Given the impact of the third party Nadar vote for the Bush election, I would like to see some analysis of the potential impact of the Libertarian Party, Green Party, and Goode and Rohmer third party vote probabilities.

I'll be shocked if the third parties combined will get anything more than 2% of the total national popular vote. That would be a generous estimate. And Nader's impact on the Bush election in 2000 was merely the result of a very unusually tight race in Florida: 500+ votes separating Bush and Gore out of more than 5 million total votes cast which happened to be decisive for Bush's margin in the electoral college. (It was not because of any unusual strength for Nader's Green Party candidacy.) The probability of a similar occurrence this year is very small.

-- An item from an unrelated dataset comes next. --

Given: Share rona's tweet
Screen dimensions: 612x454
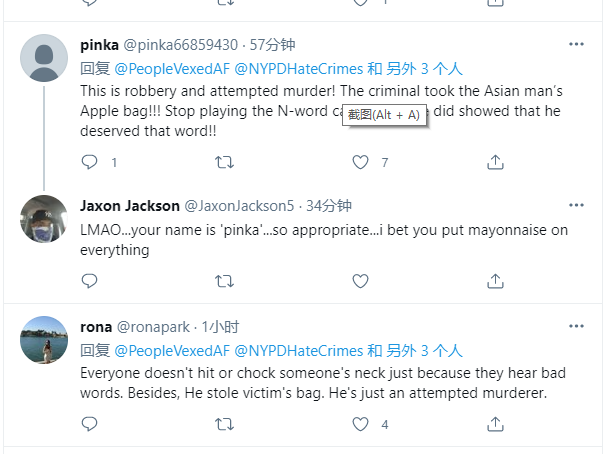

That's why when you see a Ras poll indicating that 6% in a particular state (like Ohio this week) prefer a third party candidate, you can bet your farm that the majority of those third party people will either stay home or vote for one of the major candidates, with Romney getting more of their votes than Obama. Remember that some people who receive a robo-call from a pollster will prefer, because they are uncomfortable talking to an electronic voice about Obama, to wimp out and say they're undecided or are supporting another candidate.

Obama can't mathematically win re-election with only 45% of the popular vote. He won't be getting very much more from the segment of voters who are now telling a pollster that they are undecided or voting third party, certainly not enough to push him past Romney.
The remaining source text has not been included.